First, let me say that it is after 10 PM and it is still light, as I can see through the porthole in this cabin.

I was too poor for a proper window and too claustrophobic for an inside cabin, so Shack and I are down here on what amounts (almost) to the bottom floor – just above sea level.

This cruise to Alaska aboard the Norwegian Pearl was one of several ideas we considered for a big trip, in recognition of Shack’s having achieved 10 years. France and England were other contenders. He is happy with his choice (did I mention about the bottomless self-serve soft-serve?) but I am pining for some old city – Paris or London would have done nicely. I am not cut out for this kind of thing.

My heart sank when I got on board and was greeted by a pretty blond girl in a strapless knee-length red dress. Are we going for 1890s saloon here, I wondered, or is this just what the average cruiser expects by way of elegance? I mean, I am as fat and badly dressed as the rest of the crowd on board – well, not quite as badly dressed since I had sleeves - but I mean, really.

The décor in the reception area was apparently the result of a collaboration between Donald Trump and My Little Pony. I can hear it now:

Svend: "Pony, Donald, what we need in the reception area is something that will really blow their clogs off. Something elegant, like Vegas, and refined - like a high-end Bangkok brothel - but also something that will delight the eight-year-old girls and NASCAR fans we're expecting."


Well, really, you say, what were you expecting? It’s a cruise. Duh.

True -- but, in my defense, since the cruise line is Scandinavian, I suppose I was expecting some teak or something Danish-y. A little restraint. And since it was destination Alaska I thought there’d be a lot of outdoorsy types. Wrong and wrong.

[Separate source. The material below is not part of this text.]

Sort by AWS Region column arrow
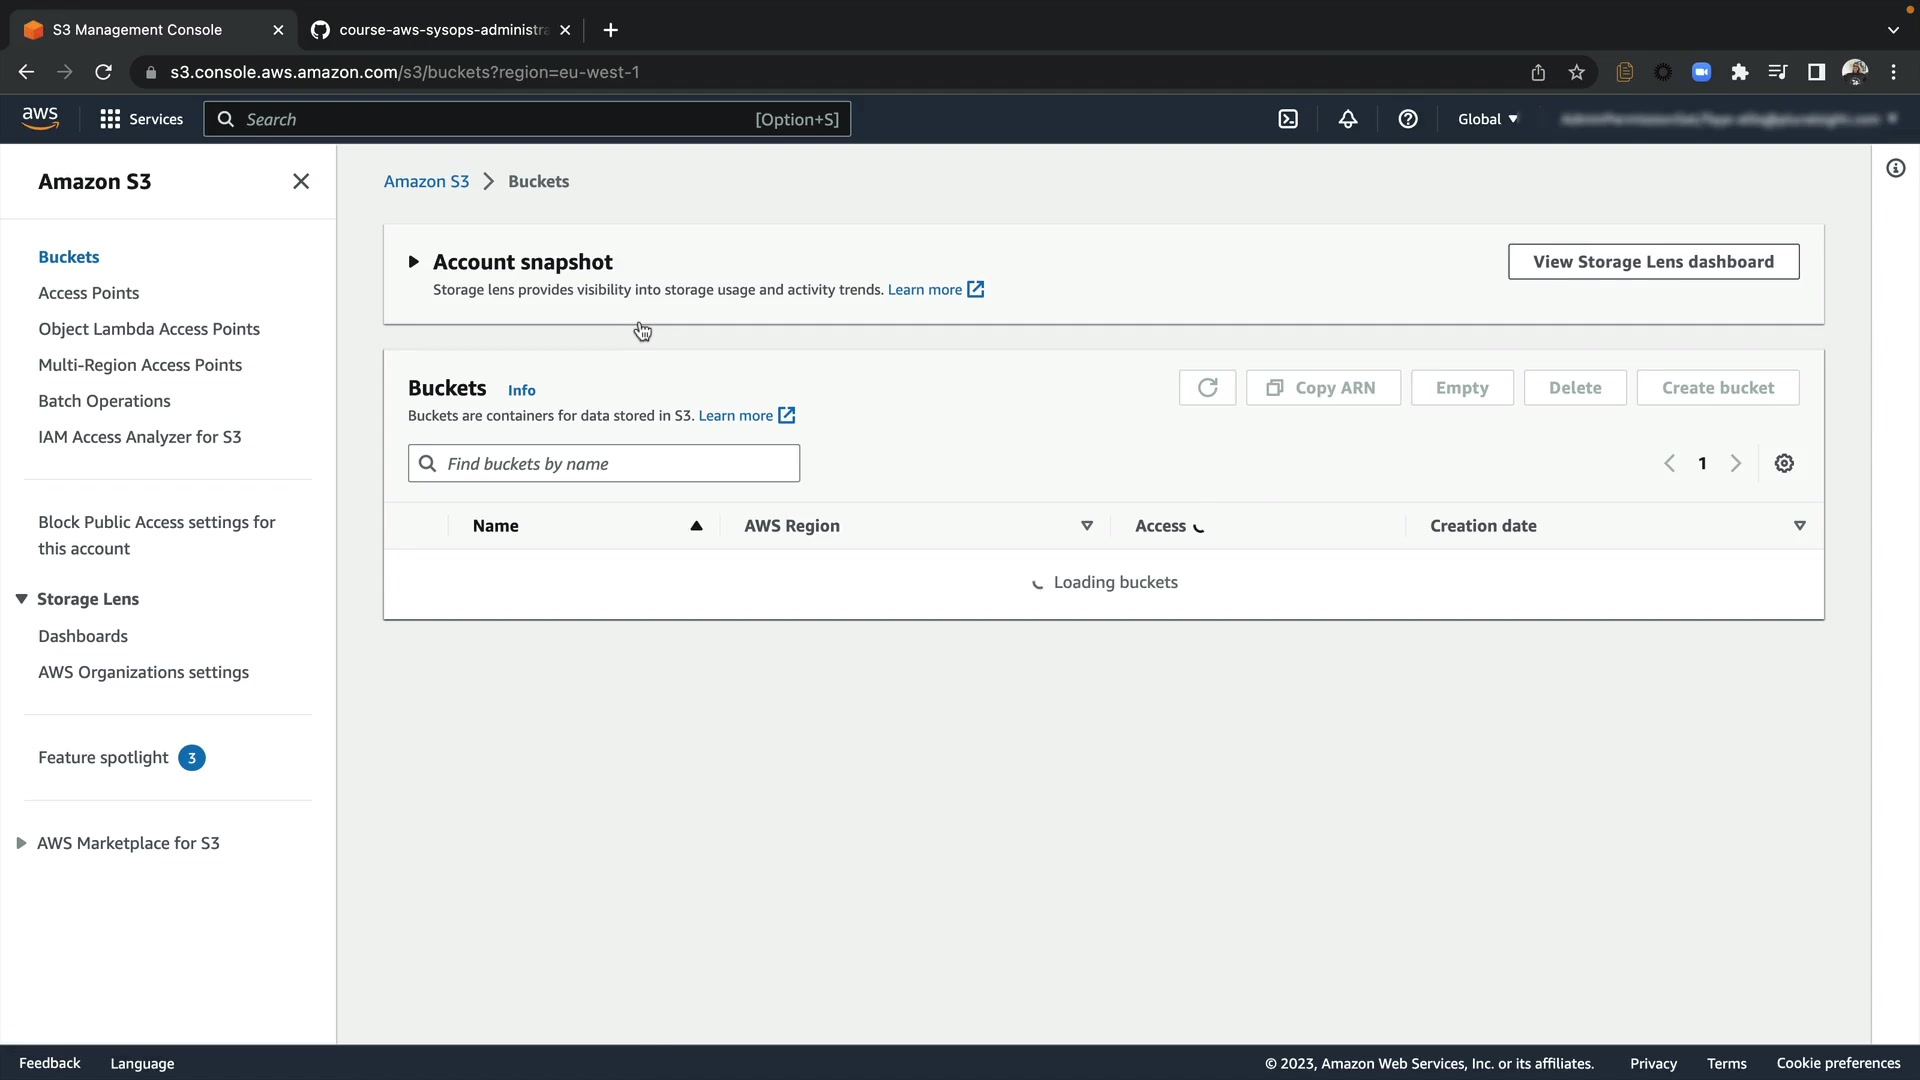The width and height of the screenshot is (1920, 1080). click(x=1086, y=526)
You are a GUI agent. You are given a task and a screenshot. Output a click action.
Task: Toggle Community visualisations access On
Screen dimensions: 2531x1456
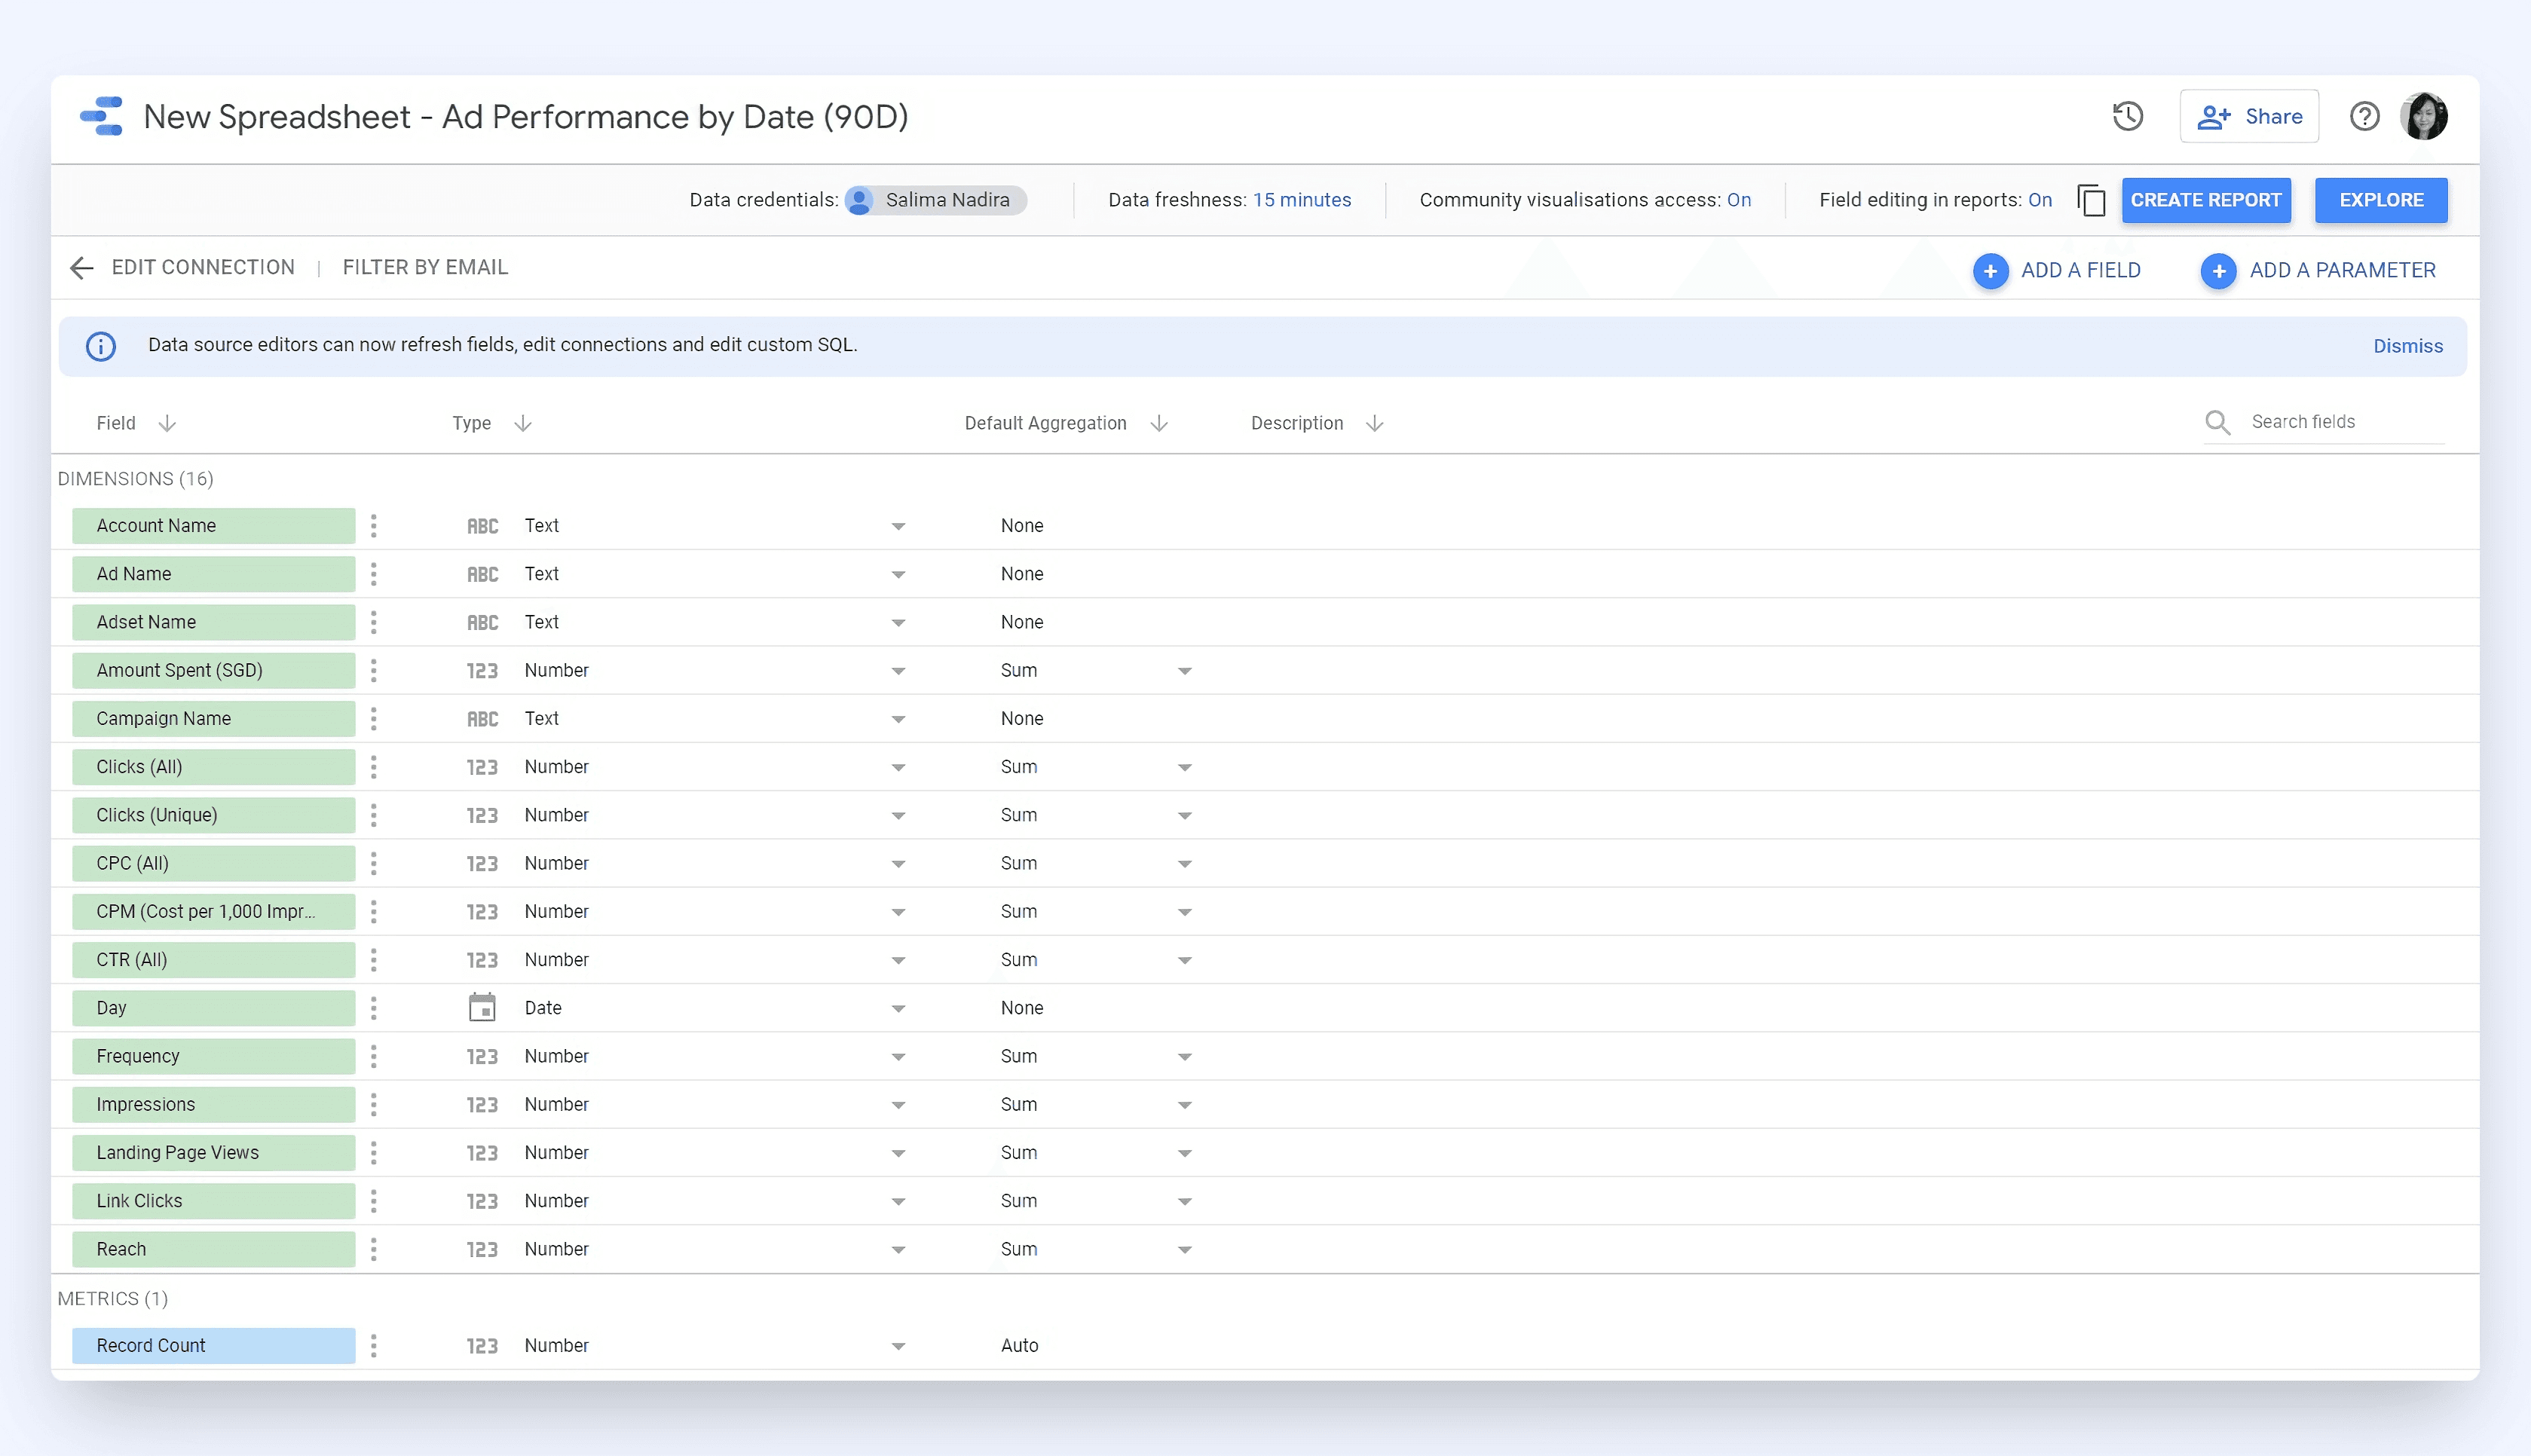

OK – Maybe I am being an bit harsh. Here’s what I like so far. I like our cabin. It has that cunning way of a ship in using the limited space to maximum advantage. I like the fittings of the ship itself – our porthole is like a manhole cover – solid and no corners cut. The decks are scrupulously cleaned and all the railings and every lick of paint is perfect. (I suppose, before they got around to upholstering banquettes and the bottom of the silver columns in the reception area with pink and turquoise, they had to build something that would not try to cheat the ocean). Today, also, I liked the view. We got to see the coast of British Columbia and it was gorgeous. We both like the shuffleboard – that oldest, lowest tech cruise pass time.

I will post this once I get some free wireless Internet somewhere. I did go online for 12 minutes today. I know because when I signed off I got a message about the $12.95 that I had spent for checking my email and saying hello to the Understudy. But that (the ceaseless merchandising and chiseling on board) is another story…. More later.